Introduction

Soil contamination of industrially contaminated sites has received wide attention in China in recent years (Luo et al. 2009; Wang et al. 2010). The process of industrial production and anthropogenic emissions is the major source of PAHs in the atmosphere and contaminated soils seriously in sites (Wang et al. 2003). It has been confirmed that soils in large-scale coking contaminated sites have been severely contaminated by PAHs (Wang et al. 2012). The PAHs present in contaminated sites not only directly affects soil physicochemical properties and the environment, but also threaten human health in the contaminated area (Blake et al. 2007; Mostert et al. 2012). The aims of removing PAHs from contaminated soils are urgently required in the risk management and remediation of contaminated sites. In some large-scale abandoned industrially contaminated sites in China, the historical production layout, storage, management, and other factors have led to extreme contamination values, and they have varying levels of contamination across the sites. Industrial site contamination of PAHs is typically characterized by significant variability in contaminant concentrations. This means that it is often difficult to describe spatial patterns and identify pollution hotspots.

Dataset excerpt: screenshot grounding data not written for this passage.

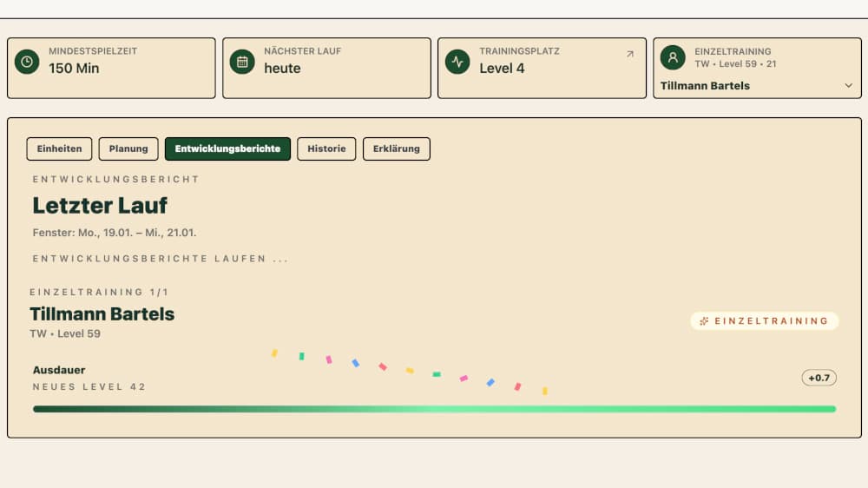This screenshot has width=868, height=488.
Task: Click the 150 Min playtime value
Action: [74, 69]
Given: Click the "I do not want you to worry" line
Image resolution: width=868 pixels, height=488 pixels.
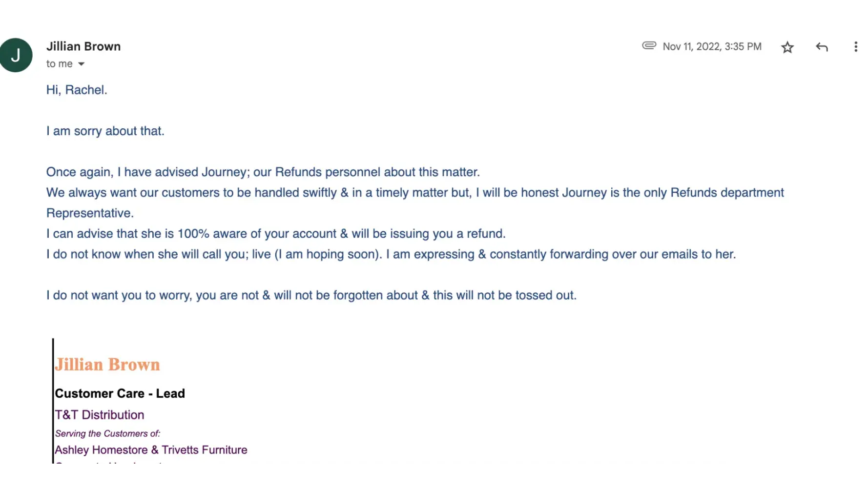Looking at the screenshot, I should [x=311, y=295].
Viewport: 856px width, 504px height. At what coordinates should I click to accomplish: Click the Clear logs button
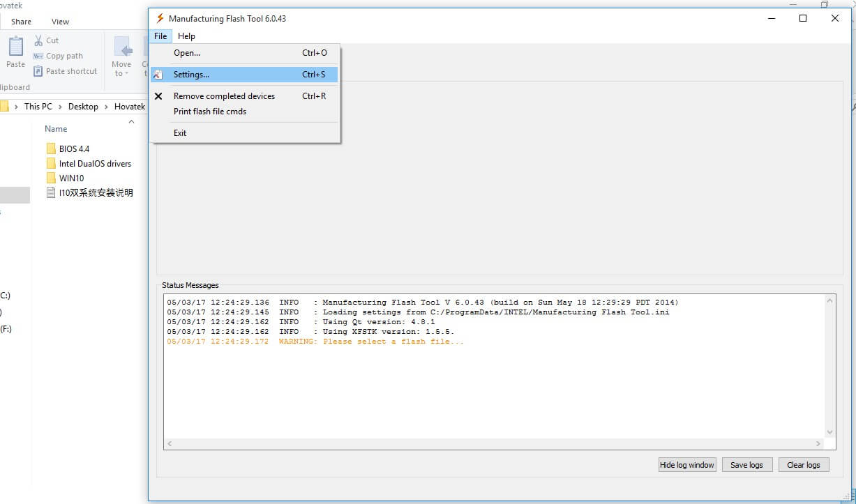(803, 464)
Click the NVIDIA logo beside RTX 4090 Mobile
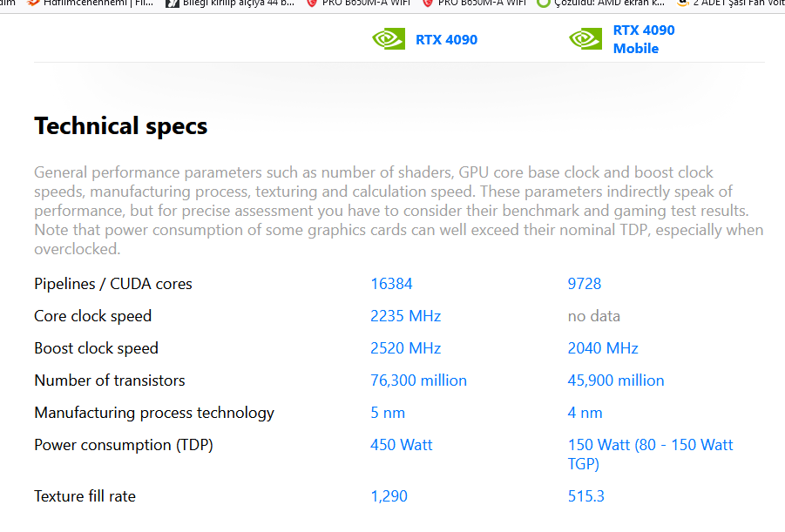The height and width of the screenshot is (532, 785). coord(585,39)
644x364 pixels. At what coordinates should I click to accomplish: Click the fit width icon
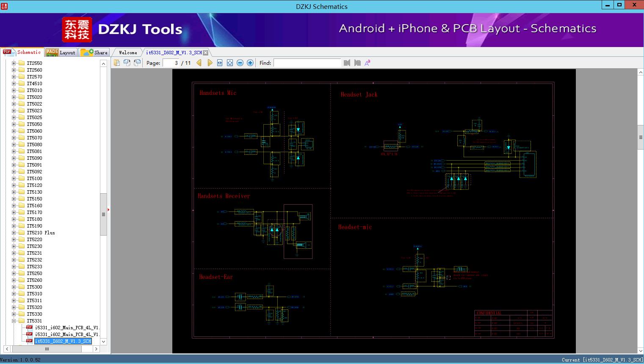coord(220,63)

Following remedial investigations of contaminated sites, hotspots of serious contamination have been found and these have an important role in the formulation of remediation strategies (Sinha et al. 2007). Hotspot areas also need to be identified in order to develop effective management practices for soil contamination (Zhang et al. 2008). There are many definitions of what is meant by “hotspots” (Cressie 1991; Komnitsas et al. 2009) and several methods have been proposed to identify hotspots (Kulldorff 1997; Carson 2001; Patil et al. 2001). Spatial autocorrelation analysis approaches may also be useful tools for identifying hotspots and spatial patterns of pollution. A few spatial autocorrelation analysis methods have been suggested for hotspot or spatial cluster pattern identification, such as Moran’s I (Jing et al. 2010; Prasannakumar et al. 2011), Geary’s C (Tiefelsdorf et al. 1997; Barreto-Neto et al. 2004), Getis’ G (Lai et al. 2009; Bohórquez et al. 2011), and Join Count analysis (Kabos et al. 2002; Epperson 2003), but Moran’s I index seems to be the most widely used (Getis et al. 1996). Moran’s I method has been used in a number of research fields, including environmental management (Zhang et al. 2004; Brody et al. 2006; Castillo et al. 2011; Su et al. 2011). However, within the geoscientific variables of a large-scale industrially contaminated site, this method is relatively untried.

This study used Global Moran’s I and Local Moran’s I indices of spatial autocorrelation to analyze the statistical structure characteristics of samples from a contaminated site. Global Moran’s I was used to describe the correlation distance and spatial pattern of soil PAHs. The standardized spatial autocorrelation coefficients of different spatial lags were arranged in order and mapped on to standardized spatial correlograms, which were used to show spatial dependence. The Local Moran’s I index was used to calculate the relationship between each sample and its neighbors, which allowed hotspots and cool spots for soil PAHs to be identified at the contaminated site. The research has provided important information about contamination at the site that can be used at other sites to aid remediation investigations and the creation of remediation strategies for large-scale industrially contaminated sites.

Materials and methods

Site characteristics

The plant is located in the north of China and has a total land area of 1.35 km2. It was one of China's large-scale independent coking chemical industrial enterprises that had been in operation for over 40 years. The major products were coke, coke oven gas, tar, benzene, ammonium sulfate, asphalt and naphthalene, amongst a total of 40 chemical products. Serious environmental pollution was caused by poor production technology and pollution controls during its initial period, and carcinogenic substances and harmful emissions have damaged the area taken up by the plant and its surrounding environment. The plant took in coal as a raw material to produce gas and coke and extracted coal-based chemicals from crude tar. On site, the facility consisted of a former coal preparation factory, coking factory, sieve coke factory, gas purification system, tar factory, and a gas factory. Spills and leakages during gas purification and refining, tar processing, storage, transport and production processes, as well as planned and unplanned emissions, were the major causes of the field pollution characteristics shown by the polycyclic aromatic hydrocarbons and associated compounds. Soil contamination at the site is serious, based on site reconnaissance and relevant data analysis. It is now imperative to undertake a site risk assessment, contamination management, and other related work.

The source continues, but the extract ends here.